Selected extract section start

1. Brown’s specific examples of unsuccessful DOJ probes are well worth knowing & well worth keeping in mind for the next occasion when Warren opens her yap.

The regulators she took cheap shots at may wish they’d recalled those cases. I wonder if Warren was aware of those cases. I wonder if that’s why she resorted to gotcha ambush questions instead of giving the witnesses a heads-up before the hearing.

2. Iirc I’ve said this before: the plan is for Warren to run for President on Obama’s left.

If the economy is a shambles in 2016, the Left’s narrative will be that the government did not interfere enough. If the economy looks halfway decent, the narrative will be that things would be so much better if the government meddled more.

The low information voters of MA elected another Barney Frank (in drag(?!)).

We should prepare for another Fannie – Freddie – banking debacle that crashes the market.

Keep her away from FDIC!!

Being as this is a legal site, maybe someone here can answer a question that’s been nagging me.

Selected extract section end

*Problems to work on*:
(1) Rewrite the part of the comment about Warren that opens with the words containing "1. Brown’s specific" and closes with "opens her yap.", putting "failed DOJ investigations" in place of "unsuccessful DOJ probes".
(2) Sum up the comment about Warren in two sentences.
(3) Answer these questions on the comment about Warren:
(a) Whose specific examples of unsuccessful DOJ probes does it call well worth knowing?
(b) In what year does it picture the economy possibly being a shambles?
(c) What does it say to keep Warren away from?

Extracted records section start

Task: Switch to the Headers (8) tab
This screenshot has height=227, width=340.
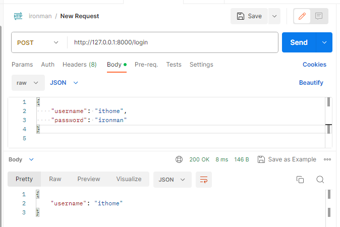Action: (x=79, y=65)
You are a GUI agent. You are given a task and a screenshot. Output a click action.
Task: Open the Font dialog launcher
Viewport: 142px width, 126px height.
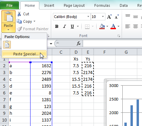click(x=119, y=36)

Extracted records section end

*Responses*:
(1)
1. Brown’s specific examples of failed DOJ investigations are well worth knowing & well worth keeping in mind for the next occasion when Warren opens her yap.

(2) The comment calls Brown's examples of unsuccessful DOJ probes worth remembering and wonders whether Warren knew of those cases when she used gotcha ambush questions on regulators. It also claims the plan is for Warren to run for President on Obama's left, predicts the Left will call for more government interference whatever the economy looks like in 2016, and urges keeping her away from FDIC.

(3)
(a) Brown's
(b) 2016
(c) FDIC